In a letter this week to Gannett’s board chairman John Jeffry Louis III, DFM’s chair Joe Fuchs was scathing in his analysis of Gannett’s business practices, writing:

“Frankly, the team leading Gannett has not demonstrated that it’s capable of effectively running this enterprise as a public company. Gannett shareholders cannot sit by and watch further value erode while the Board casts about for a strategy and a leader, especially when there is an opportunity to maximize value right now. We believe Gannett shareholders deserve better.”

The reference to not functioning well “as a public company” is one clue that Alden would prefer to take it private.

A spokesman for DFM told me that the company is highly critical of Gannett’s forays into digital tech investments — presumably a reference, in part, to a possible acquisition of digital publisher Gizmodo, which has its own convoluted history.

“Gannett suffered from a series of value-destroying decisions made by an unfocused leadership team – overpaying for a string of non-core aspirational digital deals and pursuing an ill-fated hostile for Tribune Publishing, all while Gannett’s core revenue, EBITDA, margins and Free Cash Flow continue to decline,” Fuchs wrote.

Newspaper companies have faced blistering criticism for their failure to navigate the transition from print to digital, so it’s hard to miss the irony of an attack on Gannett’s “digital deals” by a company that calls itself “Digital First.”

“Clearly Gannett is trying to diversify their revenue,” Doctor told DFMworkers. “They’re trying to serve local businesses and get a share of ad revenue Google is getting.
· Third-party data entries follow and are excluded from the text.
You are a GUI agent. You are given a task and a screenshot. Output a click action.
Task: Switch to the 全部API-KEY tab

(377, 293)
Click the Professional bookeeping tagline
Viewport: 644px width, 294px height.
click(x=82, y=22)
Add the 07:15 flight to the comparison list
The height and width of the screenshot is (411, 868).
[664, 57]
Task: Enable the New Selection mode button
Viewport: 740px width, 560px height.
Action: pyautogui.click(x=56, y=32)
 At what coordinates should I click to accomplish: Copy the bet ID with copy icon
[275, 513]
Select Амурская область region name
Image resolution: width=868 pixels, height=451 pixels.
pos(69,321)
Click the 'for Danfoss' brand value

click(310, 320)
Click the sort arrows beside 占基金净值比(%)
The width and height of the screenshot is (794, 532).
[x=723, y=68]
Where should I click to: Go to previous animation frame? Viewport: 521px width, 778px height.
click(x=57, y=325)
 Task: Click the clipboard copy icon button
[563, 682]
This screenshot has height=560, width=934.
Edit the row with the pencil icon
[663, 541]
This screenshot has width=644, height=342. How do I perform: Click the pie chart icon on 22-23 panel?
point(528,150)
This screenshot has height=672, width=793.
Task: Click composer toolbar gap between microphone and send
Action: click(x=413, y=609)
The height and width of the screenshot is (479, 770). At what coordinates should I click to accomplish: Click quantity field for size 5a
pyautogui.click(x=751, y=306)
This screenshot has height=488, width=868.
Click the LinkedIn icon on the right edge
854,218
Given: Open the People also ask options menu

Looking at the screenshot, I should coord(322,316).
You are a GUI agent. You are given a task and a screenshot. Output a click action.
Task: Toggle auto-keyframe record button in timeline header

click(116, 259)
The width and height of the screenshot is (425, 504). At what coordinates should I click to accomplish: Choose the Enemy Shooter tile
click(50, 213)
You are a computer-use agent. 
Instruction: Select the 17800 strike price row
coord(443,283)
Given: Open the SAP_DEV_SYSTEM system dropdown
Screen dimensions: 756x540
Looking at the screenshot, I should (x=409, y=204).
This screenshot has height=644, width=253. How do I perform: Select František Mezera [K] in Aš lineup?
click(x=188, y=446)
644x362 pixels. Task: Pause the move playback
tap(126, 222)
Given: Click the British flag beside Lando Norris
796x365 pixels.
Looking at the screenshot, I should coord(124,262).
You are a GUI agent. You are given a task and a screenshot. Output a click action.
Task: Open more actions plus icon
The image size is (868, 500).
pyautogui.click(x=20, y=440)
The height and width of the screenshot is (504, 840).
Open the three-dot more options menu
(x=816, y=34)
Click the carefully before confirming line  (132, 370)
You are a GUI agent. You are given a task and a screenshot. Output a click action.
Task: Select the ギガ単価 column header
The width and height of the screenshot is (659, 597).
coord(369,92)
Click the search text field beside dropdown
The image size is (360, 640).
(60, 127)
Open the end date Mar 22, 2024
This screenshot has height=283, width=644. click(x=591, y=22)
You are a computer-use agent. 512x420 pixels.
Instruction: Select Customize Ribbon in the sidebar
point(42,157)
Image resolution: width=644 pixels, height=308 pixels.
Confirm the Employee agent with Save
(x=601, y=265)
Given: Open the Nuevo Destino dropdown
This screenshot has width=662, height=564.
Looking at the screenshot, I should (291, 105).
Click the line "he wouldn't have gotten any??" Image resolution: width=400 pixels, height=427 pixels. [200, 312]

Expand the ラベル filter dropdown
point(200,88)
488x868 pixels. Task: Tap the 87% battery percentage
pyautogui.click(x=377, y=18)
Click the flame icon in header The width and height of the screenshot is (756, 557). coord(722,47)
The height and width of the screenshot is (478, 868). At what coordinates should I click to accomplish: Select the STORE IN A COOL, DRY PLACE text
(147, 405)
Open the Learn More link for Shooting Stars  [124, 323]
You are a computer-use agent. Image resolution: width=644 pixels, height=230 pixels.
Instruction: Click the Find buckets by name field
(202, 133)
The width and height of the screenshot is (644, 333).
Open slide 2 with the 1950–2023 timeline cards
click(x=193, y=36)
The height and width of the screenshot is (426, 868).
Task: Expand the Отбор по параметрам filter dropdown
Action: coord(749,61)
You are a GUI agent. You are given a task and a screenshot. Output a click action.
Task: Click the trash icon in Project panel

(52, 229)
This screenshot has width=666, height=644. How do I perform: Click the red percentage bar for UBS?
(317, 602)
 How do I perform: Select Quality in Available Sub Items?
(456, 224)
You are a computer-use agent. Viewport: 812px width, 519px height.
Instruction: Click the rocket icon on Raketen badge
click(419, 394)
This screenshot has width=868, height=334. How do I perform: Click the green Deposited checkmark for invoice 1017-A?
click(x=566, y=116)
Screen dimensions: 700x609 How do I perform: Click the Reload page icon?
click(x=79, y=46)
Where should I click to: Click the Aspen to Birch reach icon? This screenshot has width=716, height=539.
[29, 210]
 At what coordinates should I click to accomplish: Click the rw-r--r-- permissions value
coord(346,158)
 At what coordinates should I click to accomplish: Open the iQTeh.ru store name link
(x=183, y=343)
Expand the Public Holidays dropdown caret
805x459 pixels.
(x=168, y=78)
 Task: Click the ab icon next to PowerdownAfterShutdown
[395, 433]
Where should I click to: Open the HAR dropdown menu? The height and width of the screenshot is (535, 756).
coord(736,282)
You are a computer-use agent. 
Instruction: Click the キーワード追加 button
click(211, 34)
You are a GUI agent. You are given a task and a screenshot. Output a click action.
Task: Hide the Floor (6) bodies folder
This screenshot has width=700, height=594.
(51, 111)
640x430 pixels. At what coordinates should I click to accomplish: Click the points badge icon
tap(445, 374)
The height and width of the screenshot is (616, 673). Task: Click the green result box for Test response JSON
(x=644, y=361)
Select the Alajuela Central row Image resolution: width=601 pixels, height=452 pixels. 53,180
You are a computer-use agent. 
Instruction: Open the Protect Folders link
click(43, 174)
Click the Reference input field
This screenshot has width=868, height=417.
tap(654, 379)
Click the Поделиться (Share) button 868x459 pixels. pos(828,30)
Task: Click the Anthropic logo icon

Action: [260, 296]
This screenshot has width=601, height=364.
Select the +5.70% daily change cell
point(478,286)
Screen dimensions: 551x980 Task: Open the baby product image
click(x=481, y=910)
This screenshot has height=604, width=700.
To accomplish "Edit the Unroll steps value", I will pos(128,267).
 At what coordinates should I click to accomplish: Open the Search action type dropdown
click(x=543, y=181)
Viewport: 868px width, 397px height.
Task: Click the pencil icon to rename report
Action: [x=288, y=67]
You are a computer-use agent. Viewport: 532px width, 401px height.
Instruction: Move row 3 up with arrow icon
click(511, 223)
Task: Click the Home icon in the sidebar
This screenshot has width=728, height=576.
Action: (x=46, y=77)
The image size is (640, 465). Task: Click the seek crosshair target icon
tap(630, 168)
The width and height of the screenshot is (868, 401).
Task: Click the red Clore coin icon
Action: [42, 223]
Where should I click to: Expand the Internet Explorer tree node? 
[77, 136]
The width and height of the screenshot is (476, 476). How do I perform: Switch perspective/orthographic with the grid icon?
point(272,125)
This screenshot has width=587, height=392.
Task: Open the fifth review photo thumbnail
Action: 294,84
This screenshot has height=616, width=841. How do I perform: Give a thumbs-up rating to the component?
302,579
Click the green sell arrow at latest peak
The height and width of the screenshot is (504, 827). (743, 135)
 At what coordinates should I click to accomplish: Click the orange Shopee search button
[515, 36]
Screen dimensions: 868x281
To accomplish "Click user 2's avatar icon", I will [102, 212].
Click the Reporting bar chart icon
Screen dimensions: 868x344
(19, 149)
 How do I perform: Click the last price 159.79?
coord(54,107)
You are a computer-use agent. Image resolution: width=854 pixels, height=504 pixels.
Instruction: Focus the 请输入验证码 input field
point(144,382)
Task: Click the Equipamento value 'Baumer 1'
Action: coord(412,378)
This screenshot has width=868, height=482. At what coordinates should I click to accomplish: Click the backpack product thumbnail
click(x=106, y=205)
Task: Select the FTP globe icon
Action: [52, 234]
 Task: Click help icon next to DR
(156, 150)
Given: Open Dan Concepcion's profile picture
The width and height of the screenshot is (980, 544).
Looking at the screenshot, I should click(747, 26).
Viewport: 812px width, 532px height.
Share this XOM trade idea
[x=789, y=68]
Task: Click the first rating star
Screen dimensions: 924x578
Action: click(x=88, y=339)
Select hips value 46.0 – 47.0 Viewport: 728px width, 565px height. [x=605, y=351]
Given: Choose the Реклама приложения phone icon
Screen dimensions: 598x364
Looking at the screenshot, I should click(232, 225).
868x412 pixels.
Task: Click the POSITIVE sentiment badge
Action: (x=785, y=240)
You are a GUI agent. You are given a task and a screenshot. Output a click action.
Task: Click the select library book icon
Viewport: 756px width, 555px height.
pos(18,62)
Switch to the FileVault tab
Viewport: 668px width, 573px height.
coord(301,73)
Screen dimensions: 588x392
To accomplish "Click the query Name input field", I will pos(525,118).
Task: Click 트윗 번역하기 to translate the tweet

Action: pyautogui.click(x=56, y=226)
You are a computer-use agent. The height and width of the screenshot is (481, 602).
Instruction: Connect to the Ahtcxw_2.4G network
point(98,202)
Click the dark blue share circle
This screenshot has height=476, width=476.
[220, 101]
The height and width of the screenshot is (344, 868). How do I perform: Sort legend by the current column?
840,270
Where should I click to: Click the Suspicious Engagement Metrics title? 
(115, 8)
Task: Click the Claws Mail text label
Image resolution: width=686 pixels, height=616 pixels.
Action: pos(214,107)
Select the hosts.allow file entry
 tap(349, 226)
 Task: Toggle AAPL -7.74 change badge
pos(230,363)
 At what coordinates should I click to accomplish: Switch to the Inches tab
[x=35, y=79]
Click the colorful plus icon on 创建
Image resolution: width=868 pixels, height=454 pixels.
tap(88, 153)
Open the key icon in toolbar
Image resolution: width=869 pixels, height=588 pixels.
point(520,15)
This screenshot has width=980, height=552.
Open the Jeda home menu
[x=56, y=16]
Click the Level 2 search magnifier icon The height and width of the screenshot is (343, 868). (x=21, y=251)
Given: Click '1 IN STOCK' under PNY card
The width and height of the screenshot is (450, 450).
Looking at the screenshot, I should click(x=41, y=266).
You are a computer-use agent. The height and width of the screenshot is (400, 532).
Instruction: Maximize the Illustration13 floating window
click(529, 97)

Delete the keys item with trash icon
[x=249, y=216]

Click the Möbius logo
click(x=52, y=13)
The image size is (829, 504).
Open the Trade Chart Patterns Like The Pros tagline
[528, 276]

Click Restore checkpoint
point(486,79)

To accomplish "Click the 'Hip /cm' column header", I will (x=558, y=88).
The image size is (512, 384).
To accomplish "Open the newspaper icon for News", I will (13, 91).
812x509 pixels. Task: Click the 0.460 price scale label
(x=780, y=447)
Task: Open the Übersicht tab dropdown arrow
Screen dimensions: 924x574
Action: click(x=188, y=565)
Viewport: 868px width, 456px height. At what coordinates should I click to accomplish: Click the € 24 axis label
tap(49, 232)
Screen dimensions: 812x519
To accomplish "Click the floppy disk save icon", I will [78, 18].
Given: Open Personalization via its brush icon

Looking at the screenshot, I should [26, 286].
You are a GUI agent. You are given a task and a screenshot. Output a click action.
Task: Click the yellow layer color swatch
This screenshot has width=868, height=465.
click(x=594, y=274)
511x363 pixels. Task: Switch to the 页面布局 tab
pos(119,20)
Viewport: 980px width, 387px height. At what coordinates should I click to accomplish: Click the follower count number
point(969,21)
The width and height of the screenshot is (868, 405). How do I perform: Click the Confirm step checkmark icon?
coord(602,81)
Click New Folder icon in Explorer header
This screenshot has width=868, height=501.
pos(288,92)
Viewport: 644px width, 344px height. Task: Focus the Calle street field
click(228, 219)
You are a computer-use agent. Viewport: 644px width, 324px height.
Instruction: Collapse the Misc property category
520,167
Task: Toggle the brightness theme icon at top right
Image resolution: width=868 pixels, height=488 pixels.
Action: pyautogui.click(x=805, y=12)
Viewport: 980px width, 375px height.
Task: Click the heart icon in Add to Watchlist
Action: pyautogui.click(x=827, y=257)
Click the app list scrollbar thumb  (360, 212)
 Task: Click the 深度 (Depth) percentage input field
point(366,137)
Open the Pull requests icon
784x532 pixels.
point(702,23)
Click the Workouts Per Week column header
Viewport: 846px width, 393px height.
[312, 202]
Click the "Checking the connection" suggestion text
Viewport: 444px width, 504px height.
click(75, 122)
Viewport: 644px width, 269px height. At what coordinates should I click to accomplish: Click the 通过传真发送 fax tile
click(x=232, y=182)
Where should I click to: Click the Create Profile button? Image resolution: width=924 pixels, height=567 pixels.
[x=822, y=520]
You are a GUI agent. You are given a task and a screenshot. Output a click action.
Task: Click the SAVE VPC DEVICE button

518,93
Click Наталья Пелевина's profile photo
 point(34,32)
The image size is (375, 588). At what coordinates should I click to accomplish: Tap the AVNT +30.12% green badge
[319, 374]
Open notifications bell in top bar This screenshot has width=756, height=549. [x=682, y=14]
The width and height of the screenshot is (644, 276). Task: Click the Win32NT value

Gannett here is trying to diversify and get beyond print.”

As to whether — and how — Gannett might resist a DFM takeover, Doctor reports that the company was in merger talks with Tribune Co. shortly before DFM struck and says that a roll-up of the two companies might still be a likely outcome.

The Wall Street Journal has reported that “Tribune executives made several overtures to Gannett late last year, and Tribune’s chief executive, Justin Dearborn, discussed a potential deal with Gannett Chairman John Jeffry Louis.”

As to DFM’s takeover threat, Gannett has only said that its board is looking at the offer.

“Gannett will first say to them, ‘show us you have the money,’” Doctor said.

Alden’s assets under management have dropped from more than $2 billion a few years ago to about $1.3 billion last year, and the financial backing for their offer remains an open question.

“Either you have the cash or you borrow the cash,” Doctor said. “Now is not the greatest time to be borrowing money.”

Alden, which is privately held, isn’t required to identify its investors or lenders, so citizens in local communities served by its newspapers don’t know who the firm is indebted to or what potential conflicts of interest exist in its news coverage.

An Alden takeover of Gannett would mean millions of Americans in hundreds more communities across the country would lose the ability to know who truly owns their local newspapers – a blow to the kind of transparency that’s essential to assessing the political leanings, financial entanglements, and biases of the newspaper owners.

Photo: DFM journalists Thomas Peele, Karl Mondon, and George Kelly flew 3000 miles to protest at Alden Global Capitol headquarters last May.